In most cases, the terms of a contract are clear, it is agreed upon by all parties and everything goes as planned. However, when the unexpected occurs, a business can find itself on the receiving end of a breach of contract claim. In these situations, having a solid defense strategy can drastically affect the outcome of any legal action.

Although there are numerous breach of contract defenses that may apply, depending on your particular situation, below is a list of some of the most common.

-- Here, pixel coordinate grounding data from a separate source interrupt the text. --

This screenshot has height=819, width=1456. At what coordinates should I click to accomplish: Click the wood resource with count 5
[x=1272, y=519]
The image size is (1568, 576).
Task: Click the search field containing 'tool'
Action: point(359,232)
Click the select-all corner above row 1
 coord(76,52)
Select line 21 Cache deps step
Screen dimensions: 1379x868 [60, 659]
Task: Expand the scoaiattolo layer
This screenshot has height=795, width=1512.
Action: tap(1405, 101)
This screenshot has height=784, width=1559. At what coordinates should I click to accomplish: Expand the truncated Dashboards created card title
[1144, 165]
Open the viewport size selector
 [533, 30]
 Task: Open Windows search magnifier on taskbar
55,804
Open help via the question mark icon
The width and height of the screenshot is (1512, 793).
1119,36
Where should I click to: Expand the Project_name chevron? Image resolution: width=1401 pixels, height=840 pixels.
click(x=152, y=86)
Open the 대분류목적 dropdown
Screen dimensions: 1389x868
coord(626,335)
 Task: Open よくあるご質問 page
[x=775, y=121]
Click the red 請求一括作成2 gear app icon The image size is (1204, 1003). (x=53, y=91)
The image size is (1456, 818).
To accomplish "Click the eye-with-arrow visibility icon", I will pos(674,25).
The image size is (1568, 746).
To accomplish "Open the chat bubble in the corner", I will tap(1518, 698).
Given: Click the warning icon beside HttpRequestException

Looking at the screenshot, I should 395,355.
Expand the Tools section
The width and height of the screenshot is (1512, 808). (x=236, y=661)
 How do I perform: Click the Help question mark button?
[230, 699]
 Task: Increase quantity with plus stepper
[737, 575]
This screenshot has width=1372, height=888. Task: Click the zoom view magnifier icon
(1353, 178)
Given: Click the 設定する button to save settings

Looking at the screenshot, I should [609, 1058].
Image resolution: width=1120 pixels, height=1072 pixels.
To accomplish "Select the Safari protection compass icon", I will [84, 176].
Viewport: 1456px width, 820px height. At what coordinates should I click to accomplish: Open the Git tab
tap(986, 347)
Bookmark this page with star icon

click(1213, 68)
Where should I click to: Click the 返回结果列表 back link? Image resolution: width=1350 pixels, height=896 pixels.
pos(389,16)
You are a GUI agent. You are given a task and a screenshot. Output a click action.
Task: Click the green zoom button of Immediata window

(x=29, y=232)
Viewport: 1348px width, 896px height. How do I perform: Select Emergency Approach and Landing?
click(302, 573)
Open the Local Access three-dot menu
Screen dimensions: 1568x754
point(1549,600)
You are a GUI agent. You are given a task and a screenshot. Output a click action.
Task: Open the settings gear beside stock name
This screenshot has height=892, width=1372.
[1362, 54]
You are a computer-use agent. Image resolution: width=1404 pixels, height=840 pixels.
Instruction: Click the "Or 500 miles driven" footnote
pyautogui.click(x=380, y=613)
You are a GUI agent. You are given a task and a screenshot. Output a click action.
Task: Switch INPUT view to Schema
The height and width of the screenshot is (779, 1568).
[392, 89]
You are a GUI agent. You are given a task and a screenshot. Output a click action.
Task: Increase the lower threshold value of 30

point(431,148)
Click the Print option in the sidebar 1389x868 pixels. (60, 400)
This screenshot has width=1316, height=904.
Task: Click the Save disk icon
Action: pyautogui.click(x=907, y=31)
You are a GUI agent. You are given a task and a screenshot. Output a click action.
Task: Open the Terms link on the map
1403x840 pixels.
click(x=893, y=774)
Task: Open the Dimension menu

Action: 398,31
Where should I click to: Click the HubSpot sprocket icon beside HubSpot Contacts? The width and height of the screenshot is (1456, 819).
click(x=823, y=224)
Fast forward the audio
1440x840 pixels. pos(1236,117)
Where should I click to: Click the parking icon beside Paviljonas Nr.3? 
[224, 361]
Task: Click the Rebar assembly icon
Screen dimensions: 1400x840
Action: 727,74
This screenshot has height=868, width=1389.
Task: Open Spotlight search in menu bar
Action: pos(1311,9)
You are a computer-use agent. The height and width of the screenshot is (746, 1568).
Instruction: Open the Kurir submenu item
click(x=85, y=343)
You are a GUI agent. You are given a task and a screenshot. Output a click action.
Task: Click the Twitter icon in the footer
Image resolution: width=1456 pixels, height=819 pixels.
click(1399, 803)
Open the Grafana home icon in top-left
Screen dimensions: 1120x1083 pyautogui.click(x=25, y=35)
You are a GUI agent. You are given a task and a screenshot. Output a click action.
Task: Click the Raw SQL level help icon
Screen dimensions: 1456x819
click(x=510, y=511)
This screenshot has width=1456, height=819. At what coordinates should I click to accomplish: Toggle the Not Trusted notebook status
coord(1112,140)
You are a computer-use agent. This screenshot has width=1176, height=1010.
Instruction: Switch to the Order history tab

  • Contract was not in writing - State law requires certain types of contracts to be in writing, which means an oral agreement would not be valid.
  • Contract is indefinite - Essential terms to the contract were never agreed upon, such as specifications or duration, so the deal was never finalized.
  • A party lacked capacity to contract - If an individual lacked capacity to enter into the contract, or didn't understand fully what they were doing, the contract may be voidable. This is often used with minors and those with a mental incapacity.
  • Contract is unconscionable - A contract is grossly unfair, often because of imbalanced bargaining power during contract negotiations.
  • A party was induced to contract - A contract will be found invalid if a party was induced to agree under duress, through lies or by another person's undue influence.
  • Contract has a mistake - A mutual mistake was made to an essential element of the contract, such as the value or authenticity of an object.
  • Contract is illegal - The thing bargained for in the contract is illegal, making the contract unenforceable.
  • Future agreements change contract terms (Estoppel) - If one party makes a statement that excuses the performance or timelines of the contract, it may no longer be a breach.

In many situations, a combination of defenses may be used in a breach of contract case. And it remains the burden of the plaintiffs to prove a breach actually occurred. To obtain the best possible outcome as a defendant, it is important to obtain skilled representation from a business law attorney.